• _What the task requires_:
Render every line of the entries below as a Markdown table with the columns Row and Entry, numbering the rows and leaving out blank lines. Omit the pictures.

• _Listing_:
------------------------------

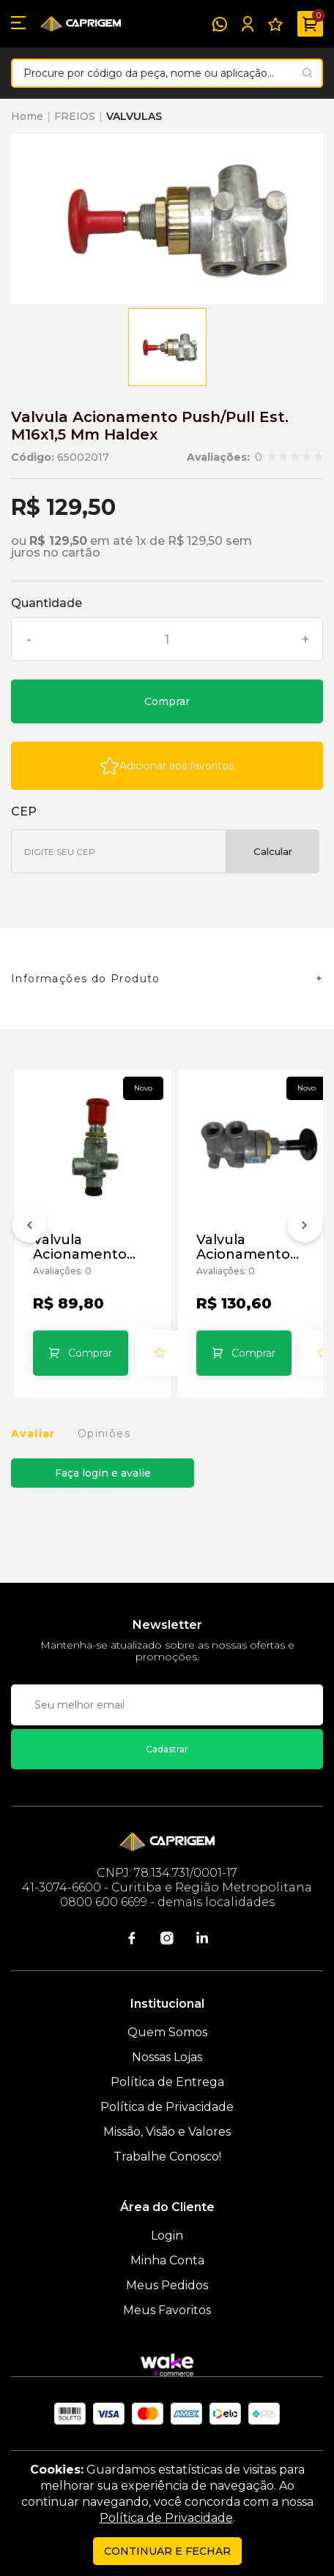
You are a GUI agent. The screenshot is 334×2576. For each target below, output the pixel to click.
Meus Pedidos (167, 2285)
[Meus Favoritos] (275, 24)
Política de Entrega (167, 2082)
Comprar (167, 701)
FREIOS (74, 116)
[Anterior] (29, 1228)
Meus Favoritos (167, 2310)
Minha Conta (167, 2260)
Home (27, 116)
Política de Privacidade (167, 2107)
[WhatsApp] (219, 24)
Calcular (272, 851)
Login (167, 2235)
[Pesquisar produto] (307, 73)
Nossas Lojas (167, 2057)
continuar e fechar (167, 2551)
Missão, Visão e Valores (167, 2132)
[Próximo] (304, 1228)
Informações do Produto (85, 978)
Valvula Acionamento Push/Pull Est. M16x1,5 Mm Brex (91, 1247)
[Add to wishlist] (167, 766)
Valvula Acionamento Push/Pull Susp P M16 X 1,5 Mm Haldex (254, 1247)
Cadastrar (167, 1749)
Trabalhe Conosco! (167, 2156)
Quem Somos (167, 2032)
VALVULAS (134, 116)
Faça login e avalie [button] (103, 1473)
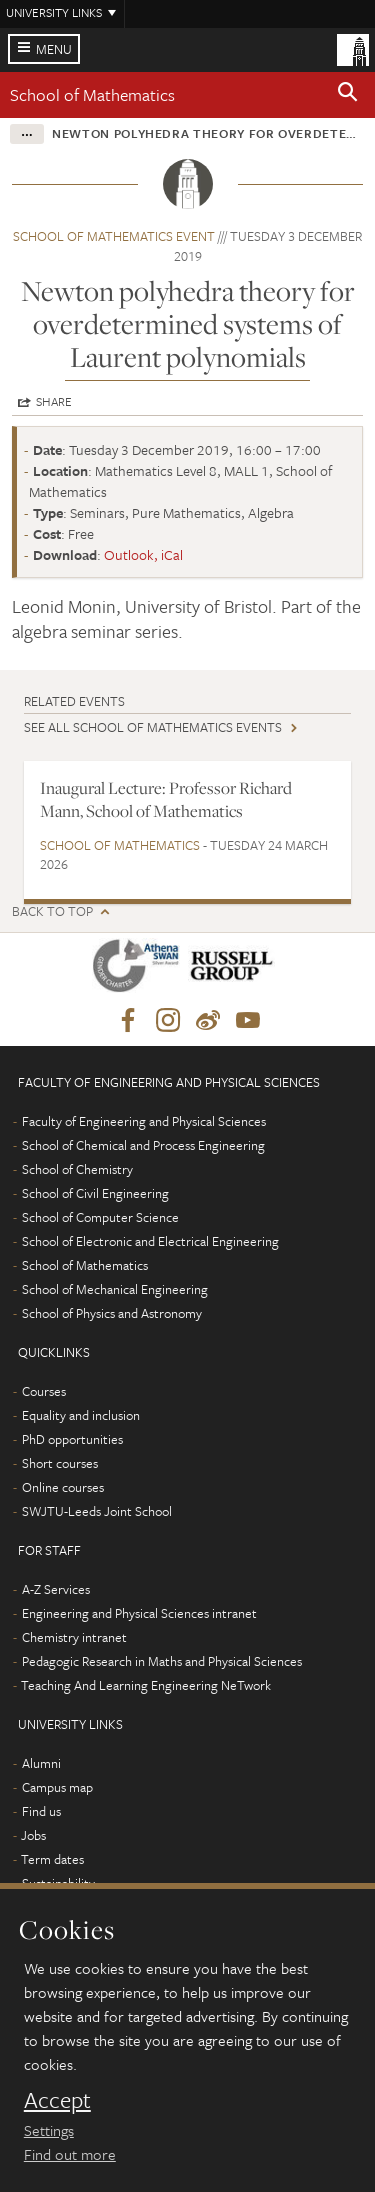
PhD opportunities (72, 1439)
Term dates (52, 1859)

------------------------------

• _Output_:
| Row | Entry |
|---|---|
| 1 | You are a GUI agent. The screenshot is 334×2576. For each target below, output the pixel to click. |
| 2 | Meus Pedidos (167, 2285) |
| 3 | [Meus Favoritos] (275, 24) |
| 4 | Política de Entrega (167, 2082) |
| 5 | Comprar (167, 701) |
| 6 | FREIOS (74, 116) |
| 7 | [Anterior] (29, 1228) |
| 8 | Meus Favoritos (167, 2310) |
| 9 | Minha Conta (167, 2260) |
| 10 | Home (27, 116) |
| 11 | Política de Privacidade (167, 2107) |
| 12 | [WhatsApp] (219, 24) |
| 13 | Calcular (272, 851) |
| 14 | Login (167, 2235) |
| 15 | [Pesquisar produto] (307, 73) |
| 16 | Nossas Lojas (167, 2057) |
| 17 | continuar e fechar (167, 2551) |
| 18 | Missão, Visão e Valores (167, 2132) |
| 19 | [Próximo] (304, 1228) |
| 20 | Informações do Produto (85, 978) |
| 21 | Valvula Acionamento Push/Pull Est. M16x1,5 Mm Brex (91, 1247) |
| 22 | [Add to wishlist] (167, 766) |
| 23 | Valvula Acionamento Push/Pull Susp P M16 X 1,5 Mm Haldex (254, 1247) |
| 24 | Cadastrar (167, 1749) |
| 25 | Trabalhe Conosco! (167, 2156) |
| 26 | Quem Somos (167, 2032) |
| 27 | VALVULAS (134, 116) |
| 28 | Faça login e avalie [button] (103, 1473) |
| 29 | PhD opportunities (72, 1439) |
| 30 | Term dates (52, 1859) |